If you missed the Coaches Show yesterday, I had some great info to share on oil. I manage money for oil business bigwigs and give them ideas on option strategies. It’s great being a mentor and meeting students who are in the oil business and being privileged to the insider stories and facts.My students selling puts on oil futures and followers have profited big on oil because of my ideas and strategies. Oil has been one of my main money makers this year so far, so let me share a little info with you here.

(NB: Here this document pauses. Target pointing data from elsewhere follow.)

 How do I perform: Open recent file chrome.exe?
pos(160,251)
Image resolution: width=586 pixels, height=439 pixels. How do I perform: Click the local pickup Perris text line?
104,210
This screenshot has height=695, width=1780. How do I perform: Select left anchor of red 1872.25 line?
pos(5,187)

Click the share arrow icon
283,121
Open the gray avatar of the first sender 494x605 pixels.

Oil has a battle of US companies trying to buy as many of the futures contracts as they can to support the 50 per barrel floor. There, they can break even on the sale of oil and keep most employees working. Below 50 per barrel, they have to take a loss and start layoffs. Overseas oil companies, mainly Saudis, are producing faster than they can sell, and as they fill their reserves, they are forced to lower prices to not have an oversupply and call a tipping point where they have to dump what they can’t sell. Therefore, they lower the price to rid themselves of it faster.

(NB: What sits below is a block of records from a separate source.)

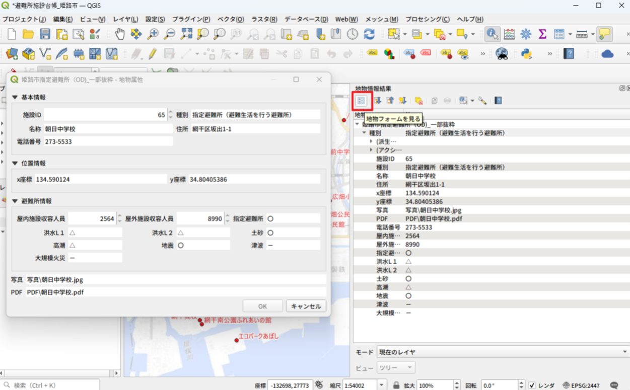Toggle the scale lock icon

point(396,385)
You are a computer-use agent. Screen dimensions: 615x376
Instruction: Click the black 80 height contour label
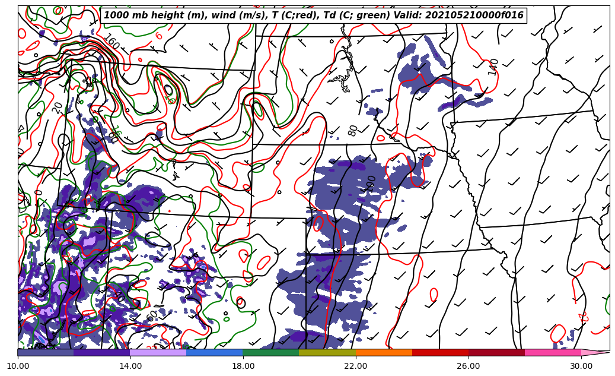pos(353,131)
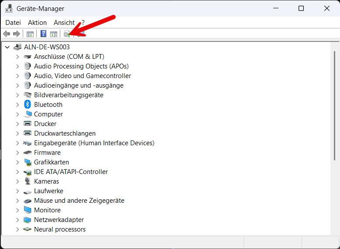
Task: Expand the Netzwerkadapter node chevron
Action: (17, 220)
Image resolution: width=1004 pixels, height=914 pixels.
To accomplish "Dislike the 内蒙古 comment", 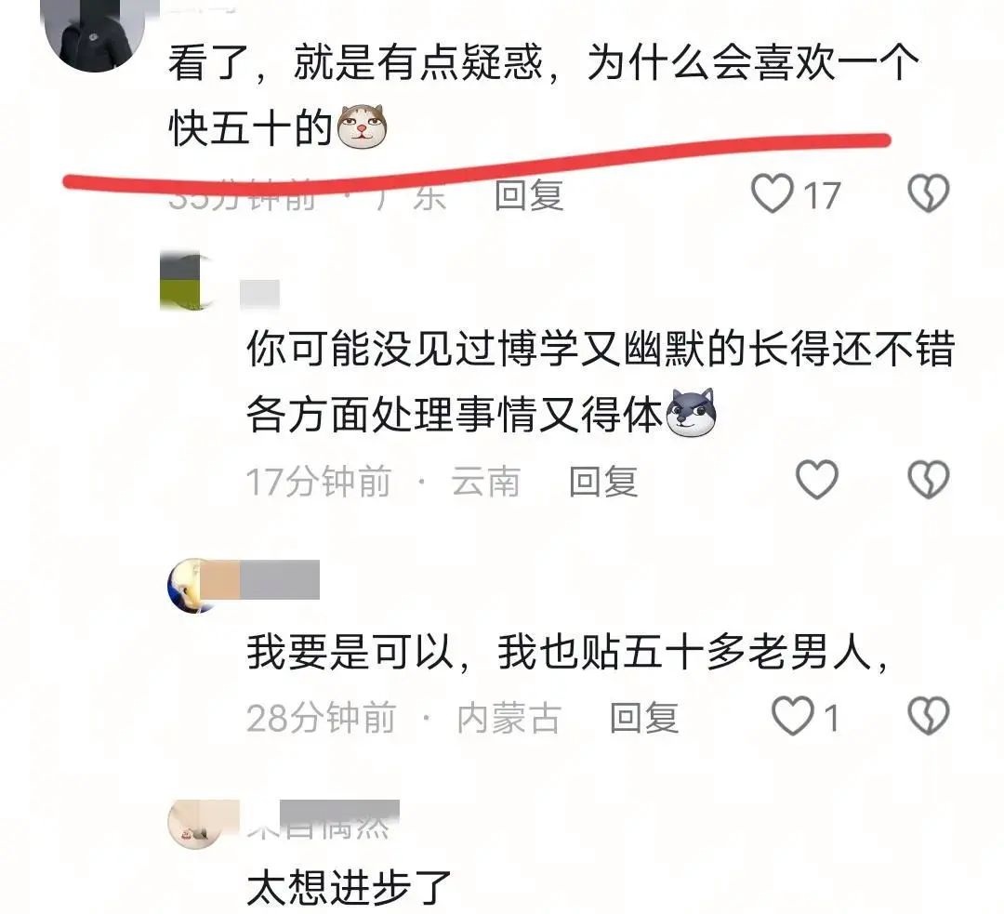I will coord(929,716).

Well, ignore the news on tipping point: they’re 50-60% full and filling up at 5% per month. There’s no need to worry about tipping point until July. By then, transportation speeds up, hopefully Saudis stops selling the futures contracts against them, and the dollar balances out.

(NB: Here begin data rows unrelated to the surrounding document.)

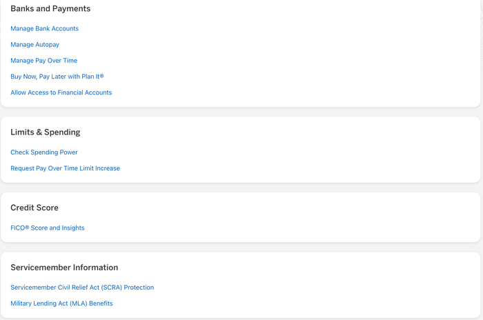Click Allow Access to Financial Accounts

coord(61,92)
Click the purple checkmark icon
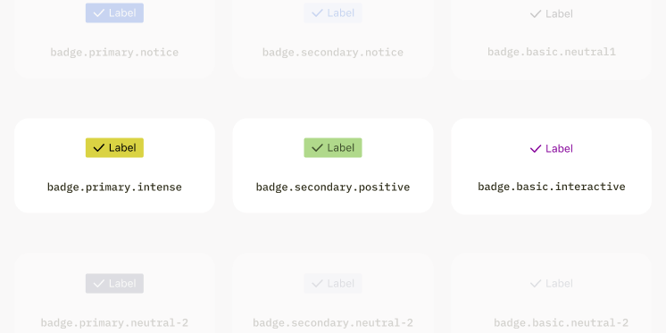This screenshot has height=333, width=666. [x=536, y=148]
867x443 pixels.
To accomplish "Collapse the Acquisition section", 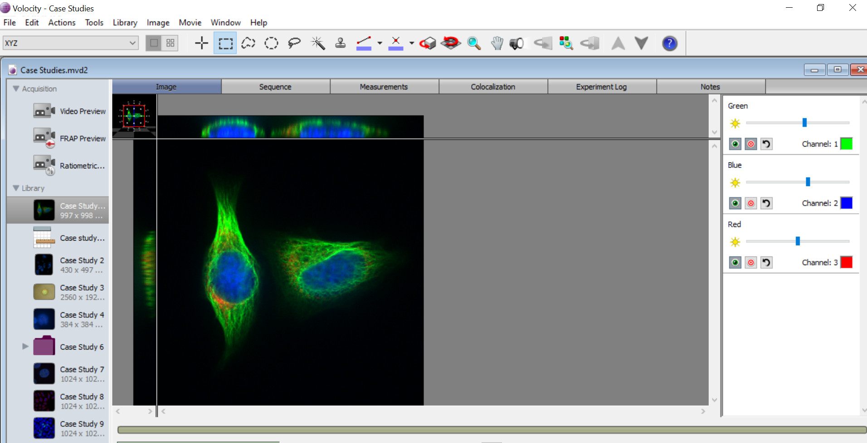I will [16, 89].
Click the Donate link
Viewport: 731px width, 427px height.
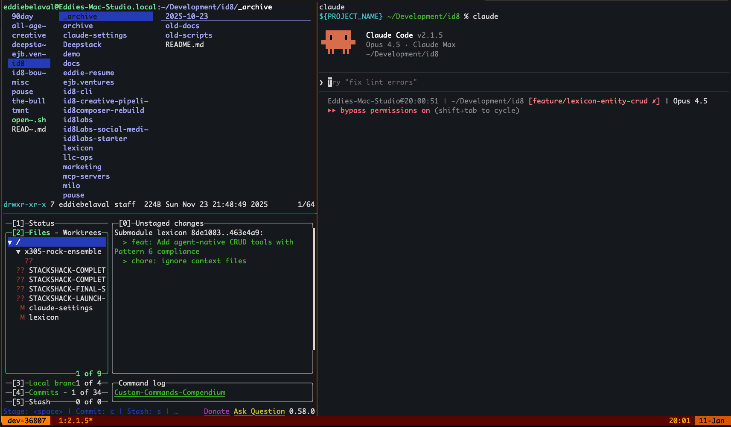coord(216,411)
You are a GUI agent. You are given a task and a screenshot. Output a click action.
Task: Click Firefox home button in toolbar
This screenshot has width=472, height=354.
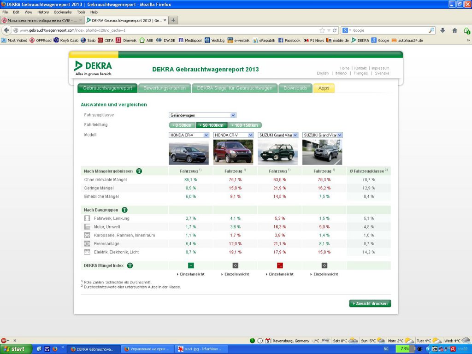pyautogui.click(x=454, y=30)
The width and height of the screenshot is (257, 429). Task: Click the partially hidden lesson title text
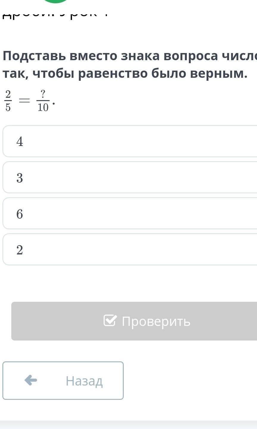click(x=55, y=15)
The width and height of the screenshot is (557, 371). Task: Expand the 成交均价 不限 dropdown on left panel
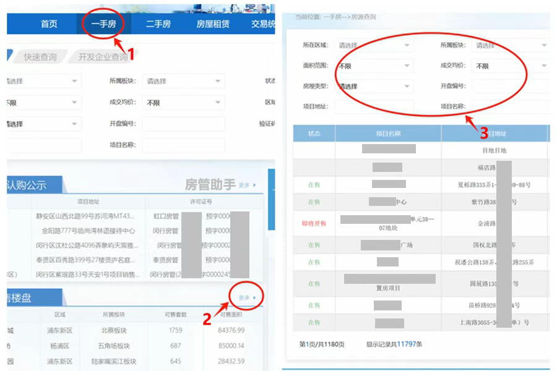[x=183, y=103]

Oils is NOT at 50.60 as reported just now on CNBC, and other sources. It’s at 50.60 on the near term contract for April expiry and the spot price being traded today. The May contract is at 52, July’s at 55, December’s at 59, January 2016 is $60 per barrel, and it goes upward from there. I’m pretty confident it will hit $100 a barrel again in my lifetime, so I don’t mind owning the ETF USO for oil longer term and selling calls against it. Instead of buying oil from overseas and storing it, they buy longer term futures contracts to lock in the barrels for future delivery and then store it, refine it, or trade it. If oil is still at 50 in the future, that’s when they’ll take a hit on the contracts if they take delivery or they’ll just roll out the contract until it rallies again.

I am not bullish or bearish, but the naked puts and credit spreads on /CL ( crude light futures) 25% OTM have been working, and a protective put on the USO oil ETF holdings never hurt anyone while selling calls against the USO ETF. Hope these insights are helpful to you; just an insider info passed along.